Copy out all of the following rows word for word, keeping them in the same order.
##### DATA TO PROCESS
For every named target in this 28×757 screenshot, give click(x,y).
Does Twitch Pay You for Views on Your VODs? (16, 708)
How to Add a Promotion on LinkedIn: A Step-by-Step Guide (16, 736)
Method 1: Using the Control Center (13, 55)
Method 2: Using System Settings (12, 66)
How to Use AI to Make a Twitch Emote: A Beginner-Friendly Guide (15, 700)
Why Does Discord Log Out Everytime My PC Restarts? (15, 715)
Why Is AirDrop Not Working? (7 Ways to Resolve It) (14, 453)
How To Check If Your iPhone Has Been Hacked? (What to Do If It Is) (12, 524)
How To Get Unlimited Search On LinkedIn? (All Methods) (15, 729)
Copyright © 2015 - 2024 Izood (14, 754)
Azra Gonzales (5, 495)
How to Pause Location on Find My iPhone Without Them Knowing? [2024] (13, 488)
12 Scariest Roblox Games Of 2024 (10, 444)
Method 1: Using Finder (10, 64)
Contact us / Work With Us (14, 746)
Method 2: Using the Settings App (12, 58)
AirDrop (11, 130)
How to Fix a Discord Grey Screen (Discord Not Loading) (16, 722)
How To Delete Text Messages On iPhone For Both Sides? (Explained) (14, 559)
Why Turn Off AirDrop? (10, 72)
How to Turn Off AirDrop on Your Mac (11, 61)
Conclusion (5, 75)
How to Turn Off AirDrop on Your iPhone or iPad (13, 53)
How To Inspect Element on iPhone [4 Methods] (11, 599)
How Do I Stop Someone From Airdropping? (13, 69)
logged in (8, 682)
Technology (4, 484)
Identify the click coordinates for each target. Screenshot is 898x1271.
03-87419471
##########
> [FULL ANSWER]
For every named target in this 28×757 screenshot, give click(x,y).
Does Twitch Pay You for Views on Your VODs? (16, 708)
How to Add a Promotion on LinkedIn: A Step-by-Step Guide (16, 736)
Method 1: Using the Control Center (13, 55)
Method 2: Using System Settings (12, 66)
How to Use AI to Make a Twitch Emote: A Beginner-Friendly Guide (15, 700)
Why Does Discord Log Out Everytime My PC Restarts? (15, 715)
Why Is AirDrop Not Working? (7 Ways to Resolve It) (14, 453)
How To Check If Your iPhone Has Been Hacked? (What to Do If It Is) (12, 524)
How To Get Unlimited Search On LinkedIn? (All Methods) (15, 729)
Copyright © 2015 - 2024 Izood (14, 754)
Azra Gonzales (5, 495)
How to Pause Location on Find My iPhone Without Them Knowing? [2024] (13, 488)
12 Scariest Roblox Games Of 2024 (10, 444)
Method 1: Using Finder (10, 64)
Contact us / Work With Us (14, 746)
Method 2: Using the Settings App (12, 58)
AirDrop (11, 130)
How to Fix a Discord Grey Screen (Discord Not Loading) (16, 722)
How To Delete Text Messages On iPhone For Both Sides? (Explained) (14, 559)
Why Turn Off AirDrop? (10, 72)
How to Turn Off AirDrop on Your Mac (11, 61)
Conclusion (5, 75)
How to Turn Off AirDrop on Your iPhone or iPad (13, 53)
How To Inspect Element on iPhone [4 Methods] (11, 599)
How Do I Stop Someone From Airdropping? (13, 69)
logged in (8, 682)
Technology (4, 484)
Identify the click coordinates for each target. Screenshot is 898x1271.
03-87419471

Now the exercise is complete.